Falta de reconhecimento na carreira militar motivou revolta de Tiradentes, diz escritor

Em debate, autor de biografia afirmou que imagem de revolucionário hoje tem pouca relação com homem real

Leonardo Neiva
São Paulo

Tiradentes trabalhou durante 14 anos como representante da coroa portuguesa, responsável por reprimir a sonegação e o contrabando de ouro em Minas Gerais. Profundamente devotado ao trabalho em um ambiente militar confuso e dominado pela corrupção, passou essa década e meia como alferes, grau mais baixo na hierarquia militar da época, enquanto assistia a colegas menos eficientes e dedicados subirem na carreira.

Além da questão ideológica, a insatisfação gerada por essa falta de reconhecimento foi um dos estopins para que ele se envolvesse com a Inconfidência Mineira, movimento do século 18 que pregava o rompimento do Brasil colônia com Portugal.

É esse lado mais humano e menos mito que o jornalista Lucas Figueiredo diz ter tentado mostrar na biografia “O Tiradentes” (Companhia das Letras, 520 págs., R$ 79,90).​

Tiradentes em litografia de Décio Villares (1890)
Tiradentes em litografia de Décio Villares (1890) - Divulgação/Museu Histórico Nacional

“O envolvimento dele com a Inconfidência acontece por essa insatisfação pessoal com a coroa portuguesa e também porque ele, que trafegava em todas as faixas sociais, já vinha tomando consciência da exploração que acontecia em cima dos mineiros”, afirmou o autor em debate promovido pela Folha e pela editora Companhia das Letras nesta segunda-feira (17).

No momento de seu ingresso na conspiração (1788-1789), o perfil do alferes era bem diferente do restante da cúpula do movimento, composta por representantes de intelectuais e das classes altas.

Joaquim José da Silva Xavier vinha de uma família de poder aquisitivo mais baixo e tinha pouca formação intelectual, mas aliava características pessoais como intuição, resiliência e capacidade de rápido aprendizado.

Um exemplo dessas qualidades seria a tradução da coletânea das leis constitucionais dos Estados Unidos, escrita em francês, idioma que Tiradentes não dominava.
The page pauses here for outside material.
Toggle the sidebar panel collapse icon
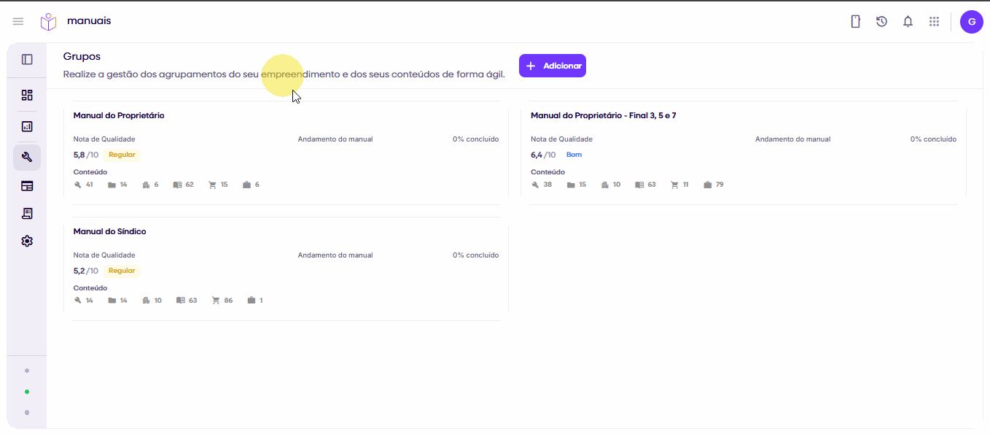 27,60
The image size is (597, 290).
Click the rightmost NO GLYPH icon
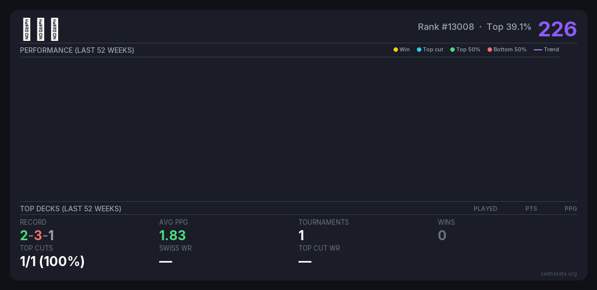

Segundo Figueiredo, o alferes traduziu o documento palavra por palavra, usando um dicionário da língua. A Revolução Americana, ocorrida em 1776, foi uma das maiores inspirações dos inconfidentes.

Tiradentes também foi o único dentre os conspiradores que demonstrou estar pronto para matar ou morrer por suas convicções, tendo defendido uma revolução com derramamento de sangue e requerido para si o trabalho de, após a suposta vitória, cortar a cabeça do visconde de Barbacena, então governador de Minas Gerais.

Uma das missões do alferes era convencer e recrutar pessoas para o movimento, o que ele fazia disseminando informações falsas de que a revolução estava cada vez mais forte e sua realização era iminente. Uma tática tirada do livro “A Arte da Guerra”, do chinês Sun Tzu, segundo Figueiredo.

“Esse modelo que temos de homens acima do bem e do mal não existe. Os grandes movimentos da humanidade não são feitos por homens iluminados, a vida não é assim”, afirmou Figueiredo.

A construção do mito passou também pela aparência. A figura imortalizada do alferes, de longos cabelos e barba à semelhança de Jesus Cristo, surgiu quase um século depois da Inconfidência, com o movimento republicano, que buscava uma personalidade nacional para representá-lo. Não há até hoje registro histórico de sua aparência real.

Questionado sobre a possibilidade de sua obra manchar a imagem mítica que ainda se tem de Tiradentes, o autor se mostrou cético. “O livro não vai conseguir nem arranhar a paixão pela figura dele. É a coisa do fake news, a mentira é muito mais saborosa do que a verdade.”

O evento aconteceu na Livraria da Vila da Fradique Coutinho, em São Paulo, e teve a presença do jornalista e escritor Oscar Pilagallo.